■ **ACTIVITY**: Using the listing below, give again exactly the lines from the line with "The width and height of the screenshot is (924, 1307)." to the line with "You are a computer-use", inclusive, without the pictures.

----

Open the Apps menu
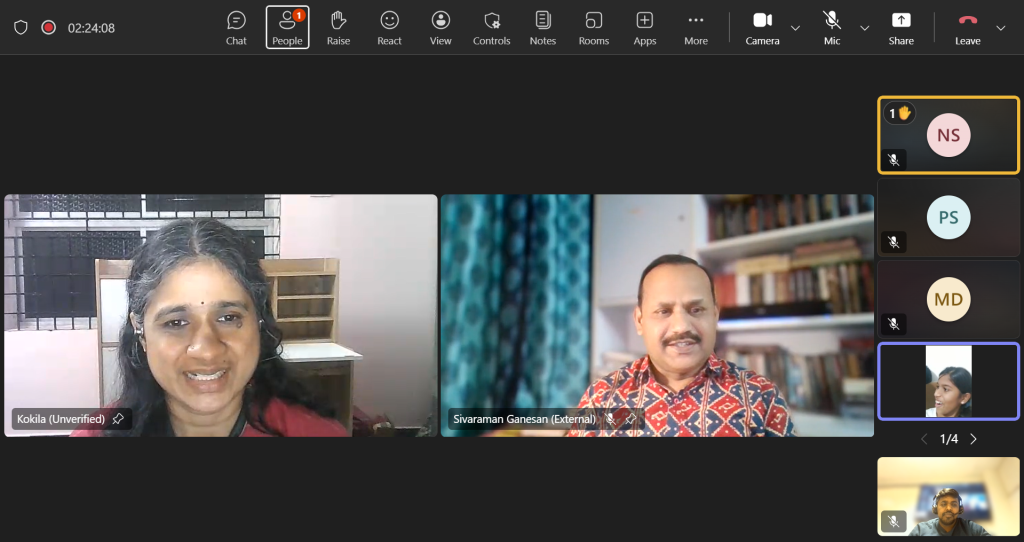Viewport: 1024px width, 542px height. (645, 28)
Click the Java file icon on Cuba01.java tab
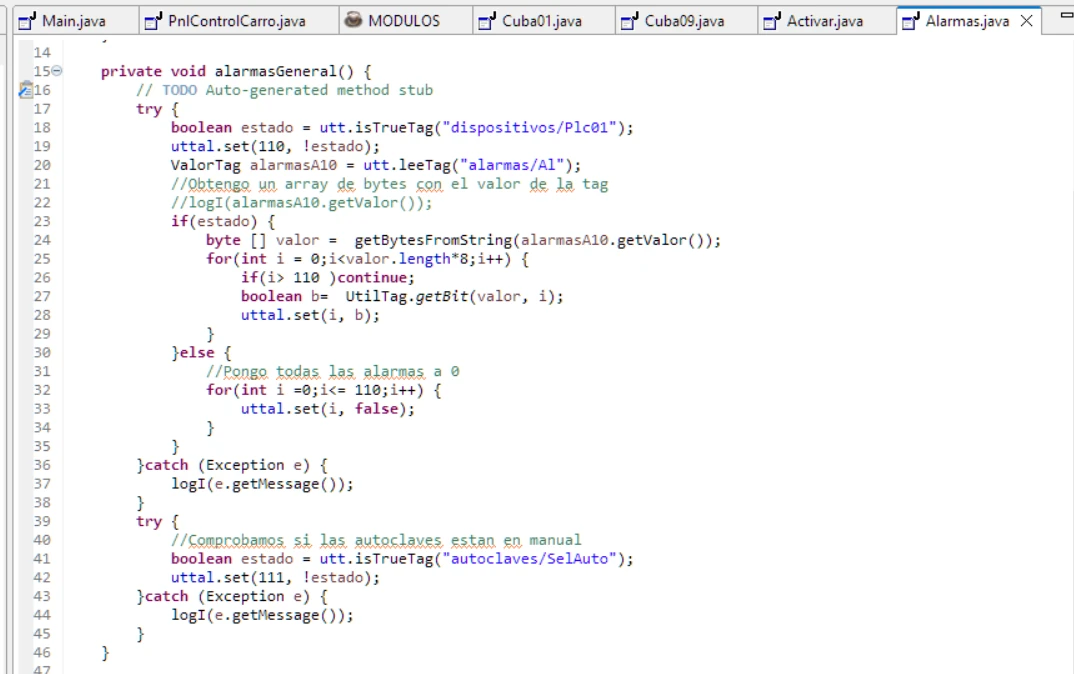This screenshot has height=674, width=1074. (x=487, y=21)
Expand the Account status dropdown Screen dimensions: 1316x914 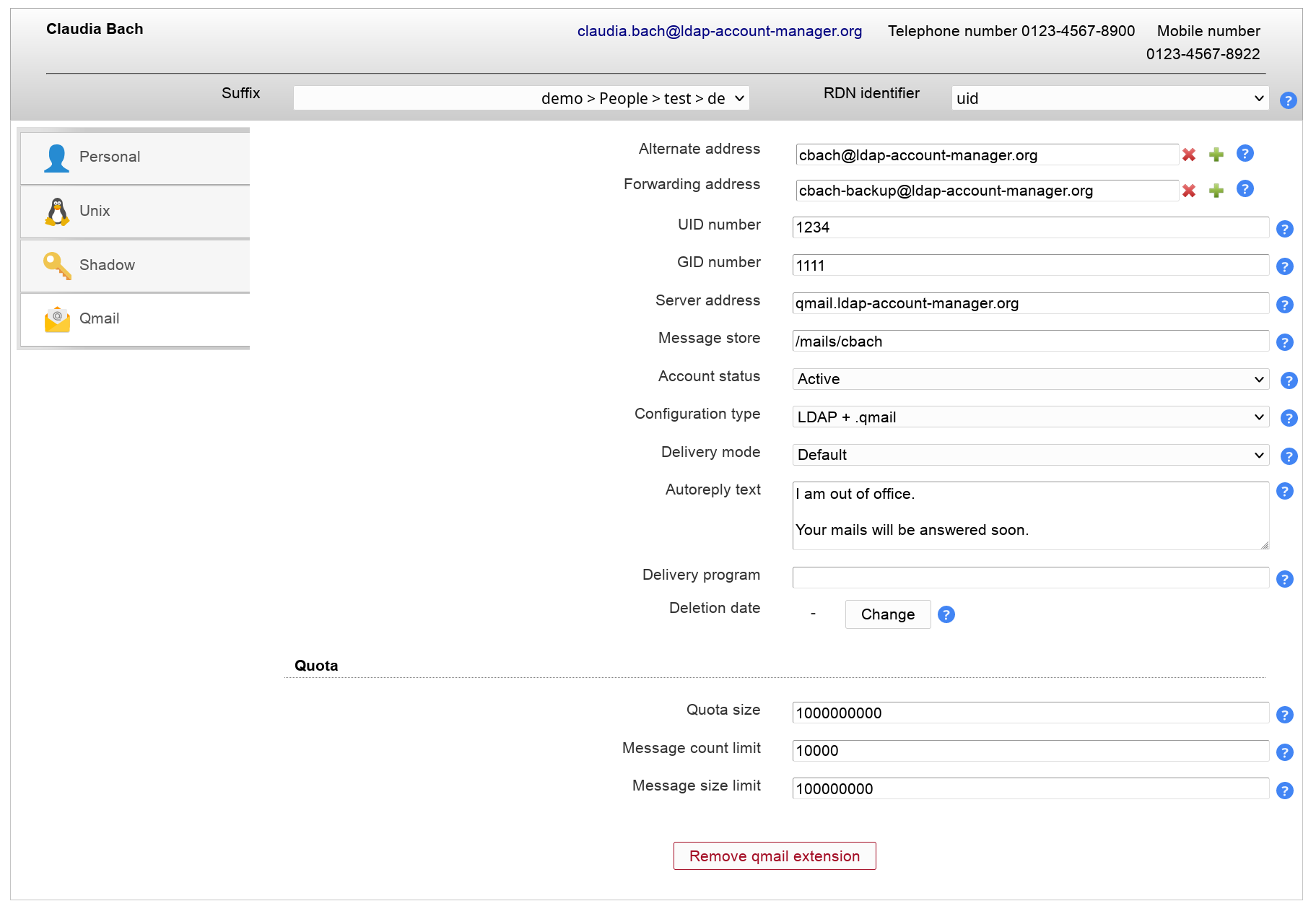pos(1030,380)

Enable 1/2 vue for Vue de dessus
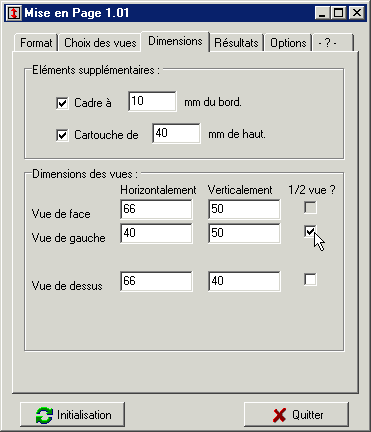(x=310, y=279)
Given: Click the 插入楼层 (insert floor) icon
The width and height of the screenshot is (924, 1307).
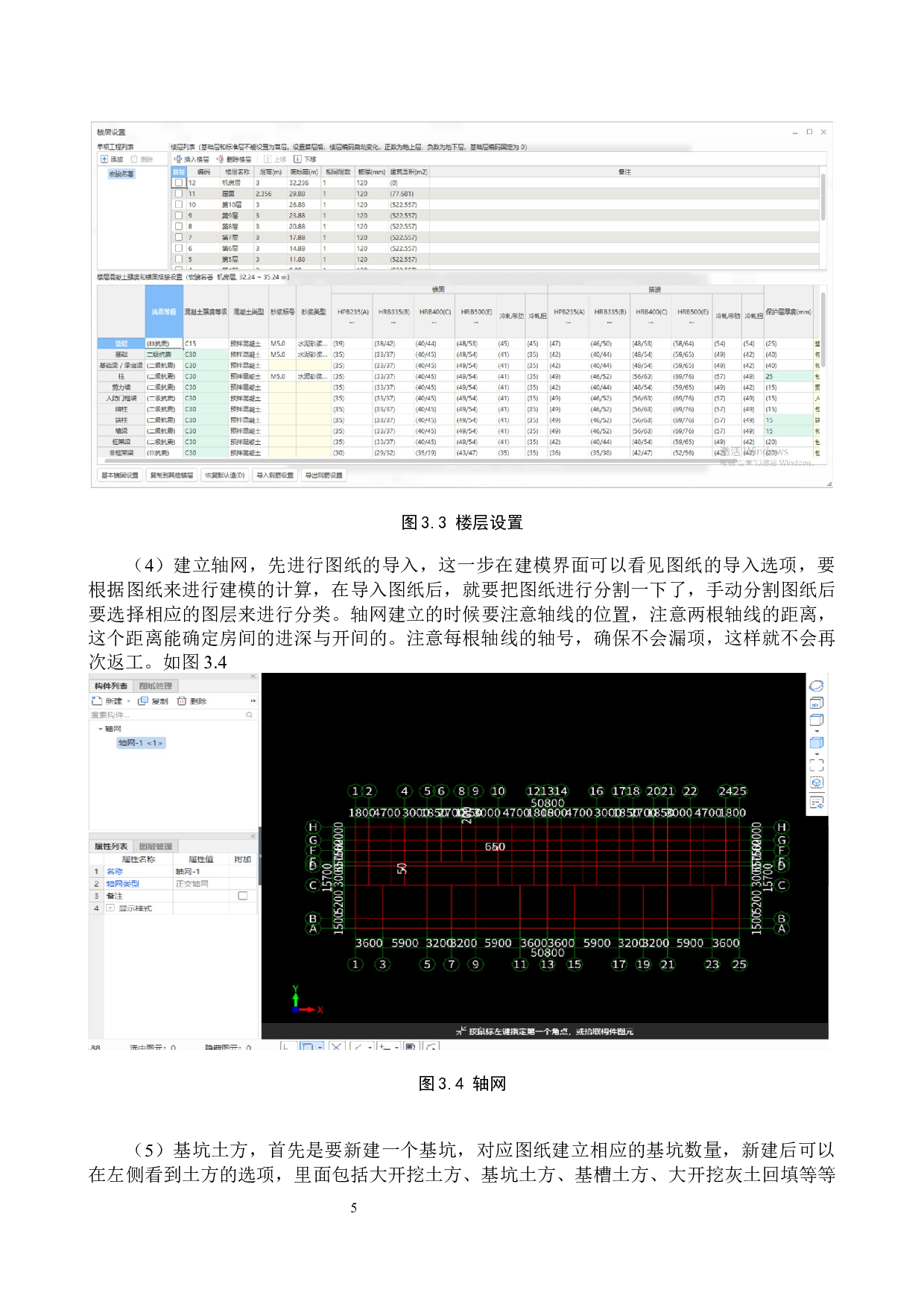Looking at the screenshot, I should click(x=178, y=159).
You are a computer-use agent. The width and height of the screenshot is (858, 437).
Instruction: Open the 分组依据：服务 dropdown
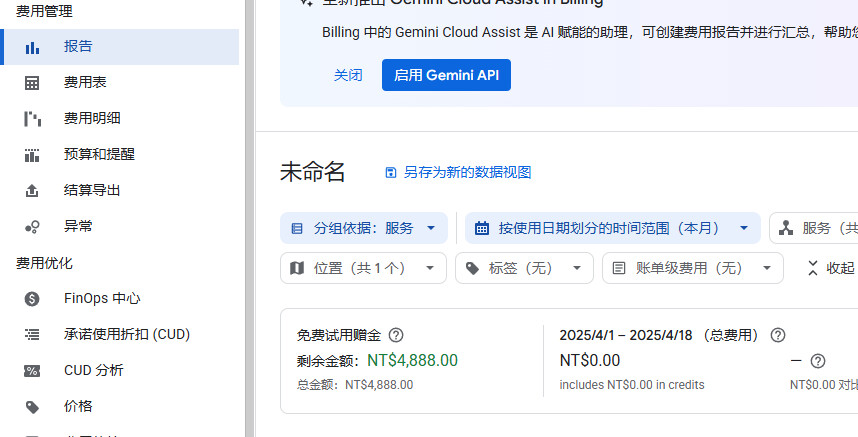pyautogui.click(x=364, y=228)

----

■ **REPLY**:
The width and height of the screenshot is (924, 1307).
Looking at the screenshot, I should click(x=178, y=159).
You are a computer-use agent. The width and height of the screenshot is (858, 437).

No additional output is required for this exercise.